Selected passage:
Are you the knight or the hero? Read your business as a fairy tale

Are you the knight struggling to survive and kill the dragon? Or are you the hero who all of sudden happens to kill the dragon and save the cause?

We know the stories about heroes. The lead is challenged on his codex of honors, a codex defining his entire world and why he fights for his cause. Robin Hood’s codex was the fairness of giving to the poor, Lancelot defended his queen and universal love, and our days’ heroes are social entrepreneurs fighting for the right to a safe and kindhearted society. It is within this plot structure frontrunners maneuver; their cause is defining their entire identity. However, the moment a hero is not responsive to the dogmatic space and transitions himself to a space outside these codices he loses himself. This logic defines us still, surely, our identity is defined by confirmed social actions, relations and the stories we tell about ourselves, others and purpose.

Data excerpt:
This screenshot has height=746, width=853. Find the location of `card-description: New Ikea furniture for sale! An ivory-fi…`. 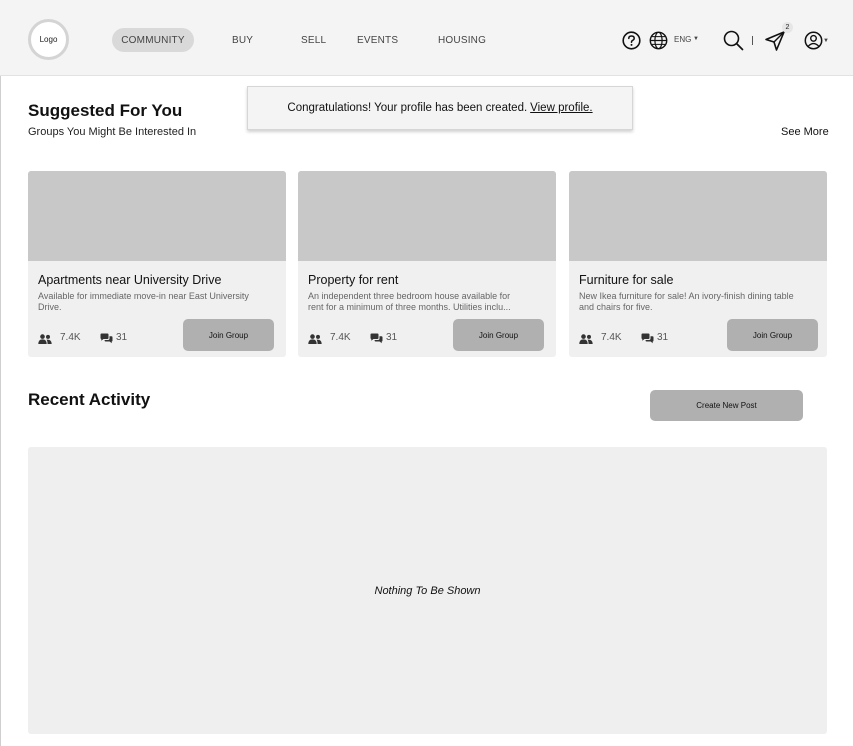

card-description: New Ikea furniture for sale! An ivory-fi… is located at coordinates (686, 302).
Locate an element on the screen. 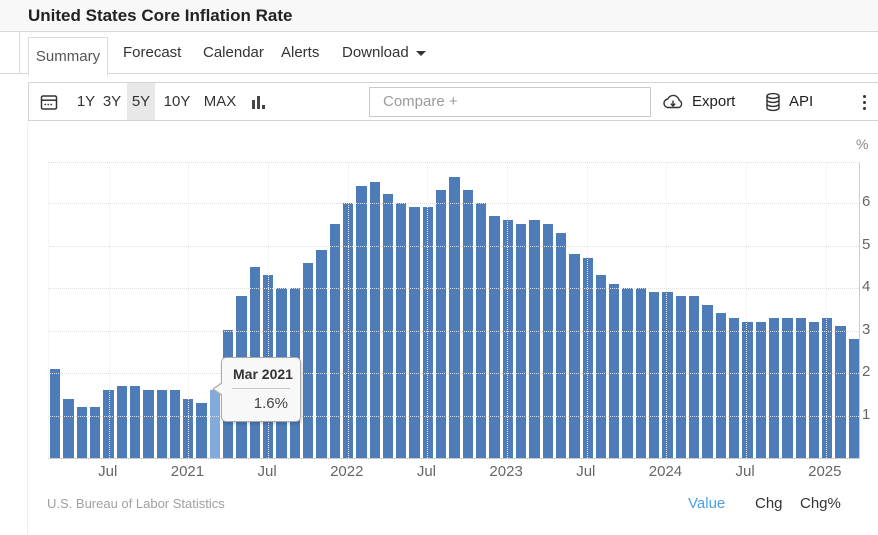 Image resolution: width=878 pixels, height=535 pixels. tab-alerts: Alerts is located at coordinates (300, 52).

Problem details: Pick up the essay on reading your business as a fairy tale of knights and heroes after its last sentence, and keep going in the same voice.

Answer to the exercise:
A hero’s narrative is defined by events randomly synchronized and desynchronized in its relation to space. The narrative is sometimes rough and objective, but can hastily change into being intimate and detailed.

The abstract and indefinable universe appears to adventurous and magical (people dream about wealth, experiences, negotiations, idea and product development etc.) and as a sudden and puzzling intervention by a sublime force (economical crash, climate change, war) challenges the leader. A challenge deconstructs law and order, and to reestablish society’s safe structures the hero has to conquer the dragon. In a social innovation context the overcoming of a challenge or a need is the actual implementation of an invention that actually solves a given problem.

The hero has a cousin, the knight. The knight is different from the hero because he expects of himself to overcome challenges that’s the job he applied for, where the hero suddenly finds himself in a challenging situation, which he overcomes and therefor he becomes a hero.

The knight defines his world in contrasts; good and the evil, what he is and what he is not – his internal struggle of definitions. The knight’s codex are sustained throughout because the knight is not loyal to his geographical location but to his cause. The knight is also characterized by being deliberately unfathomable as his physical appearance is a bit of a mystery (exceptional strength and supernatural abilities), the circumstances surrounding his birth (born of mortal woman, but sired by an incubus), secretes about the knight’s origin and events in his/hers childhood and youth.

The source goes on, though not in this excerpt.